■ Short exercise 1 ■
According to the forum thread, which RFC prohibits adding a byte order mark to the beginning of a network-transmitted JSON text?
■ Short exercise 2 ■
List every person named in the forum thread.
■ Short exercise 3 ■
Duplicate everything in the forum thread from "o A protocol SHOULD also" down to "(properly labeled) transmission.".

■ Quoted passage ■

Sometimes it's outright prohibitted, e.g., RFC 8259: "Implementations MUST NOT
add a byte order mark (U+FEFF) to the beginning of a networked-transmitted
JSON text. In the interests of interoperability, implementations that parse
JSON texts MAY ignore the presence of a byte order mark rather than treating
it as an error."
Further, IETF is moving in the direction of protocols in which UTF-8 is
mandatory, and RFC 3629, section 6. Byte order mark (BOM), states
In the meantime, the uncertainty unfortunately remains and may affect
Internet protocols. Protocol specifications MAY restrict usage of
U+FEFF as a signature in order to reduce or eliminate the potential
ill effects of this uncertainty. In the interest of striking a
balance between the advantages (reduction of uncertainty) and
drawbacks (loss of the signature function) of such restrictions, it
is useful to distinguish a few cases:
o A protocol SHOULD forbid use of U+FEFF as a signature for those
textual protocol elements that the protocol mandates to be always
UTF-8, the signature function being totally useless in those
cases.
o A protocol SHOULD also forbid use of U+FEFF as a signature for
those textual protocol elements for which the protocol provides
character encoding identification mechanisms, when it is expected
that implementations of the protocol will be in a position to
always use the mechanisms properly. This will be the case when
the protocol elements are maintained tightly under the control of
the implementation from the time of their creation to the time of
their (properly labeled) transmission.
--
Shmuel (Seymour J.) Metz
http://mason.gmu.edu/~smetz3
________________________________________
From: IBM Mainframe Discussion List [[email protected]] on behalf of
Paul Gilmartin [[email protected]]
Sent: Tuesday, July 27, 2021 7:05 PM
To: [email protected]
Subject: Re: FTP distributed system EBCDIC encoded file
On Tue, 27 Jul 2021 17:01:56 -0500, Frank Swarbrick wrote:
>We have a vendor that is providing a file that is EBCDIC (IBM-1140) encoded,
>but also includes an NL record/line terminator. The source system is NOT a
>mainframe system. I'm trying to figure out how to FTP the file to the
>mainframe and have it treat NL as, well, NL; i.e. a record terminator. Binary
>mode (no SITE options) doesn't work because it stores the NL characters.

■ Dataset content ■
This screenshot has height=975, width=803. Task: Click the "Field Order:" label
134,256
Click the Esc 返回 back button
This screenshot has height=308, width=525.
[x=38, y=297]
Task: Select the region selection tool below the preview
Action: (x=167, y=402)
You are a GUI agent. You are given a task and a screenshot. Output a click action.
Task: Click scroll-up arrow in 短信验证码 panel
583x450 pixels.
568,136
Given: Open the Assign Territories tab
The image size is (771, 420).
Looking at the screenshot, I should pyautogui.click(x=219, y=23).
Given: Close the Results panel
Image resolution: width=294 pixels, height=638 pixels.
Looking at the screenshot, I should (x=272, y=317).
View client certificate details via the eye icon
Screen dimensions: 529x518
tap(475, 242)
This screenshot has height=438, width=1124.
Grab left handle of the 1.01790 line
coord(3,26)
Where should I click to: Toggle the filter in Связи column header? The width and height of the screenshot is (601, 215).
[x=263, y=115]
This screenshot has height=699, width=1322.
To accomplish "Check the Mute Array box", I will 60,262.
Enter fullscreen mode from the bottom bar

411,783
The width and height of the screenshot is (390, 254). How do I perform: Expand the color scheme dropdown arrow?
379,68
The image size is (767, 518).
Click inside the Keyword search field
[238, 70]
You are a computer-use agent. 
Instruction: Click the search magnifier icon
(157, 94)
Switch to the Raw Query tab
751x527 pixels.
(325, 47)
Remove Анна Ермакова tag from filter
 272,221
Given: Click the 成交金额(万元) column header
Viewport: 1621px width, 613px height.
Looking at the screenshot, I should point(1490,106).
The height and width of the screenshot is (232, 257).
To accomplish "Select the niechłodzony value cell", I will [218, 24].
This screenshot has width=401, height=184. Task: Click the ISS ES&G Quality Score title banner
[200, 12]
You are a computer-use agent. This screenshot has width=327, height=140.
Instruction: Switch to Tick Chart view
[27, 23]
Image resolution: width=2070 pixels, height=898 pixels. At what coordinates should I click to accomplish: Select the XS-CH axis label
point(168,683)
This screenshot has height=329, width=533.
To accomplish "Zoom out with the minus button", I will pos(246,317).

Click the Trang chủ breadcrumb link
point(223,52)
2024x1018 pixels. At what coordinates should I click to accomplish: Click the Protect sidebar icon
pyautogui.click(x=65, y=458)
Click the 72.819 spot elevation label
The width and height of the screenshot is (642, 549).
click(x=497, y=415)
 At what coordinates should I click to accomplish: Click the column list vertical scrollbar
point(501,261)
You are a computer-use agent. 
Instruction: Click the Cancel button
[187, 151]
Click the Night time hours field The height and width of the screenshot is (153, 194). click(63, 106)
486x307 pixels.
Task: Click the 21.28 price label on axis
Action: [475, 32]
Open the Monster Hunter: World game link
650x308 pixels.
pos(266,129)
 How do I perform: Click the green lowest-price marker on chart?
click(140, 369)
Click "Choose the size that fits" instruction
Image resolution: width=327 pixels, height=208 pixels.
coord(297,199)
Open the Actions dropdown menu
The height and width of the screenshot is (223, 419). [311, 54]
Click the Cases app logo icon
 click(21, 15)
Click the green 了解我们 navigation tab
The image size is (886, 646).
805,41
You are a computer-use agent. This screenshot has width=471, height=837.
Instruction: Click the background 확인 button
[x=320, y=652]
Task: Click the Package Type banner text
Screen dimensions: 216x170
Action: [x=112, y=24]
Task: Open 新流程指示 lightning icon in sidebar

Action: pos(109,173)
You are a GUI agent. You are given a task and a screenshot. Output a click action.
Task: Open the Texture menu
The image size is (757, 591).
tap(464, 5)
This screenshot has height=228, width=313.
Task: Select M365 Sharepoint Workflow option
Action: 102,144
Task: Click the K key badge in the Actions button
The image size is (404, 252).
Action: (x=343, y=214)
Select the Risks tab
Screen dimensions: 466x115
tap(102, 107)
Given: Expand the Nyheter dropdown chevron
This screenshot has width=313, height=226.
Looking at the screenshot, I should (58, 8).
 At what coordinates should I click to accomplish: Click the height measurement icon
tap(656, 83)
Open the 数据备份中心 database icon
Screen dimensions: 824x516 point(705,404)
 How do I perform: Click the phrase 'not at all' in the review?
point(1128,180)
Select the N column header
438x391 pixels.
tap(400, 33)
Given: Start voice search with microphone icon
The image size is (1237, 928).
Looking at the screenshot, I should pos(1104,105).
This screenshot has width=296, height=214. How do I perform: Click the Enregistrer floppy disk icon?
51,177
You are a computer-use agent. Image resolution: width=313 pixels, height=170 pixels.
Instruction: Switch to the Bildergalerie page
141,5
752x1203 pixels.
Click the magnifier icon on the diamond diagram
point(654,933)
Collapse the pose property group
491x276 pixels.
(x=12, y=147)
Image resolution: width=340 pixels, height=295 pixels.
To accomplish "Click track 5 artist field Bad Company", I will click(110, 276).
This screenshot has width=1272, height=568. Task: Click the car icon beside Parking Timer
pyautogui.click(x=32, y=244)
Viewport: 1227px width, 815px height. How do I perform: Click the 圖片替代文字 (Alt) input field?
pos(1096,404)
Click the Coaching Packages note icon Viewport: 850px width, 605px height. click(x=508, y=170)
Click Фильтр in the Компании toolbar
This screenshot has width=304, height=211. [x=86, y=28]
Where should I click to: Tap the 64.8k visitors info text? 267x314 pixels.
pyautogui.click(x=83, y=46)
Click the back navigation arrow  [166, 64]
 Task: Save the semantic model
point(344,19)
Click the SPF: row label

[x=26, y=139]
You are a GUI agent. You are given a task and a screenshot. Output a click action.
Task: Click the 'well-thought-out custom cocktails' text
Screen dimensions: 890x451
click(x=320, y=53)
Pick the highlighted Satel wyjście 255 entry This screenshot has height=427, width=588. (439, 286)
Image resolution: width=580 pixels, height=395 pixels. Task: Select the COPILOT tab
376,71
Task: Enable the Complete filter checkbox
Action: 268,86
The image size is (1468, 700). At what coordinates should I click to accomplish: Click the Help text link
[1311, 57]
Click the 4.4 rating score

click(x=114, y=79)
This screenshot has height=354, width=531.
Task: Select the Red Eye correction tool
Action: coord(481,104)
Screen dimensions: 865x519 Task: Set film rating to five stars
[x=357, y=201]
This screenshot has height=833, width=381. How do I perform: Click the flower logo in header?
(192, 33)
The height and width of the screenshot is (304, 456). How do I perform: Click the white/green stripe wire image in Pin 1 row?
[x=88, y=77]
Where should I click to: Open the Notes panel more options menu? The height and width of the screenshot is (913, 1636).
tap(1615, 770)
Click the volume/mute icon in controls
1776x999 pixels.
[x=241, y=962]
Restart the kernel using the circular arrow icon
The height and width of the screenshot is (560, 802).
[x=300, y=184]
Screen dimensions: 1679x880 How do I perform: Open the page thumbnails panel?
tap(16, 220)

■ Response 1 ■
RFC 8259

■ Response 2 ■
Shmuel (Seymour J.) Metz, Paul Gilmartin, Frank Swarbrick

■ Response 3 ■
o A protocol SHOULD also forbid use of U+FEFF as a signature for
those textual protocol elements for which the protocol provides
character encoding identification mechanisms, when it is expected
that implementations of the protocol will be in a position to
always use the mechanisms properly. This will be the case when
the protocol elements are maintained tightly under the control of
the implementation from the time of their creation to the time of
their (properly labeled) transmission.